Search
34.05.272  <<  34.05.310 >>   34.05.312

RCW 34.05.310

Prenotice inquiry — Negotiated and pilot rules.

(1)(a) To meet the intent of providing greater public access to administrative rule making and to promote consensus among interested parties, agencies must solicit comments from the public on a subject of possible rule making before filing with the code reviser a notice of proposed rule making under RCW 34.05.320. The agency must prepare a statement of inquiry that:

     (i) Identifies the specific statute or statutes authorizing the agency to adopt rules on this subject;

     (ii) Discusses why rules on this subject may be needed and what they might accomplish;

     (iii) Identifies other federal and state agencies that regulate this subject, and describes the process whereby the agency would coordinate the contemplated rule with these agencies;

     (iv) Discusses the process by which the rule might be developed, including, but not limited to, negotiated rule making, pilot rule making, or agency study;

     (v) Specifies the process by which interested parties can effectively participate in the decision to adopt a new rule and formulation of a proposed rule before its publication.

     (b) The statement of inquiry must be filed with the code reviser for publication in the state register at least thirty days before the date the agency files notice of proposed rule making under RCW 34.05.320 and the statement, or a summary of the information contained in that statement, must be sent to any party that has requested receipt of the agency's statements of inquiry.

     (2) Agencies are encouraged to develop and use new procedures for reaching agreement among interested parties before publication of notice and the adoption hearing on a proposed rule. Examples of new procedures include, but are not limited to:

     (a) Negotiated rule making by which representatives of an agency and of the interests that are affected by a subject of rule making, including, where appropriate, county and city representatives, seek to reach consensus on the terms of the proposed rule and on the process by which it is negotiated; and

     (b) Pilot rule making which includes testing the feasibility of complying with or administering draft new rules or draft amendments to existing rules through the use of volunteer pilot groups in various areas and circumstances, as provided in RCW 34.05.313 or as otherwise provided by the agency.

     (3)(a) An agency must make a determination whether negotiated rule making, pilot rule making, or another process for generating participation from interested parties prior to development of the rule is appropriate.

     (b) An agency must include a written justification in the rule-making file if an opportunity for interested parties to participate in the rule-making process prior to publication of the proposed rule has not been provided.
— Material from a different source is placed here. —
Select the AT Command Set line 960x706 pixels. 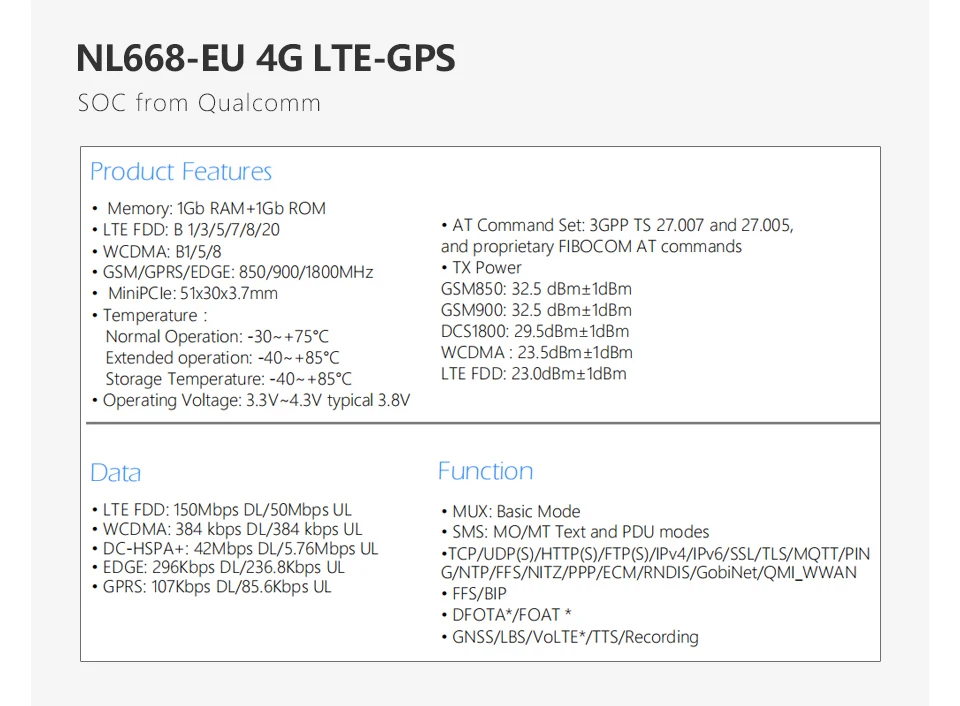(x=617, y=226)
     (4) This section does not apply to:

     (a) Emergency rules adopted under RCW 34.05.350;

     (b) Rules relating only to internal governmental operations that are not subject to violation by a nongovernment party;

     (c) Rules adopting or incorporating by reference without material change federal statutes or regulations, Washington state statutes, rules of other Washington state agencies, shoreline master programs other than those programs governing shorelines of statewide significance, or, as referenced by Washington state law, national consensus codes that generally establish industry standards, if the material adopted or incorporated regulates the same subject matter and conduct as the adopting or incorporating rule;

     (d) Rules that only correct typographical errors, make address or name changes, or clarify language of a rule without changing its effect;

     (e) Rules the content of which is explicitly and specifically dictated by statute;

     (f) Rules that set or adjust fees under the authority of RCW 19.02.075 or that set or adjust fees or rates pursuant to legislative standards, including fees set or adjusted under the authority of RCW 19.80.045; or

     (g) Rules that adopt, amend, or repeal:

     (i) A procedure, practice, or requirement relating to agency hearings; or

     (ii) A filing or related process requirement for applying to an agency for a license or permit.
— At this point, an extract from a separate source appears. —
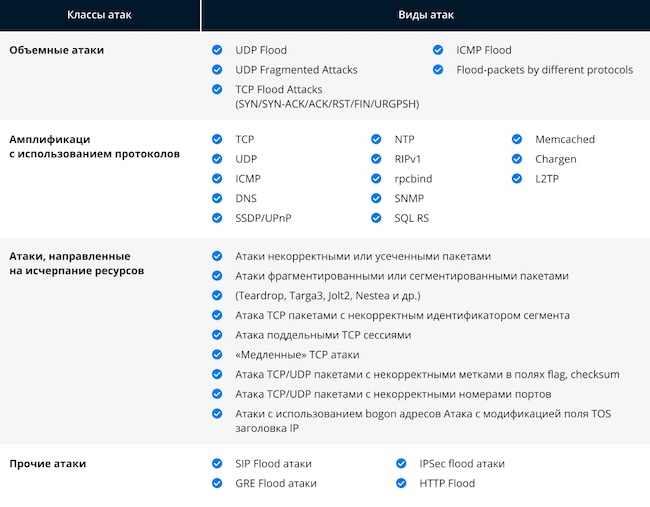The height and width of the screenshot is (507, 650).
Task: Select the checkmark next to L2TP
Action: [x=517, y=179]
[2011 c 298 § 20; 2004 c 31 § 1; 1995 c 403 § 301; 1994 c 249 § 1; 1993 c 202 § 2; 1989 c 175 § 5; 1988 c 288 § 301.]

Notes:

     Purpose -- Intent -- Agency transfer -- Contracting -- Effective date -- 2011 c 289: See notes following RCW 19.02.020.
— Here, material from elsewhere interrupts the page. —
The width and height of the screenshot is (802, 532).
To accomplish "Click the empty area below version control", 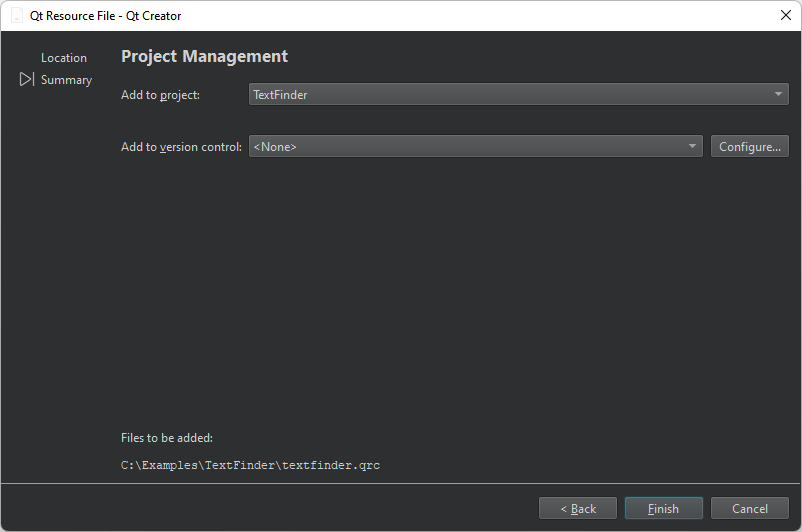I will point(450,290).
     Application -- 1995 c 403 §§ 201, 301-305, 401-405, and 801: See note following RCW 34.05.328.

     Findings -- Short title -- Intent -- 1995 c 403: See note following RCW 34.05.328.

     Part headings not law -- Severability -- 1995 c 403: See RCW 43.05.903 and 43.05.904.

     Severability -- 1994 c 249: "If any provision of this act or its application to any person or circumstance is held invalid, the remainder of the act or the application of the provision to other persons or circumstances is not affected." [1994 c 249 § 38.]

     Application -- 1994 c 249: "This act applies prospectively only and not retroactively." [1994 c 249 § 36.]

     Finding -- Intent -- 1993 c 202: "The legislature finds that while the 1988 Administrative Procedure Act expanded public participation in the agency rule-making process, there continue to be instances when participants have developed adversarial relationships with each other, resulting in the inability to identify all of the issues, the failure to focus on solutions to problems, unnecessary delays, litigation, and added cost to the agency, affected parties, and the public in general.

     When interested parties work together, it is possible to negotiate development of a rule that is acceptable to all affected, and that conforms to the intent of the statute the rule is intended to implement.

     After a rule is adopted, unanticipated negative impacts may emerge. Examples include excessive costs of administration for the agency and compliance by affected parties, technical conditions that may be physically or economically unfeasible to meet, problems of interpretation due to lack of clarity, and reporting requirements that duplicate or conflict with those already in place.

     It is therefore the intent of the legislature to encourage flexible approaches to developing administrative rules, including but not limited to negotiated rule making and a process for testing the feasibility of adopted rules, often called the pilot rule process. However, nothing in chapter 202, Laws of 1993 shall be construed to create any mandatory duty for an agency to use the procedures in RCW 34.05.310 or 34.05.313 in any particular instance of rule making. Agencies shall determine, in their discretion, when it is appropriate to use these procedures." [1993 c 202 § 1.]

     Effective date -- 1989 c 175: See note following RCW 34.05.010.

Rules coordinator duties regarding business: RCW 43.17.310.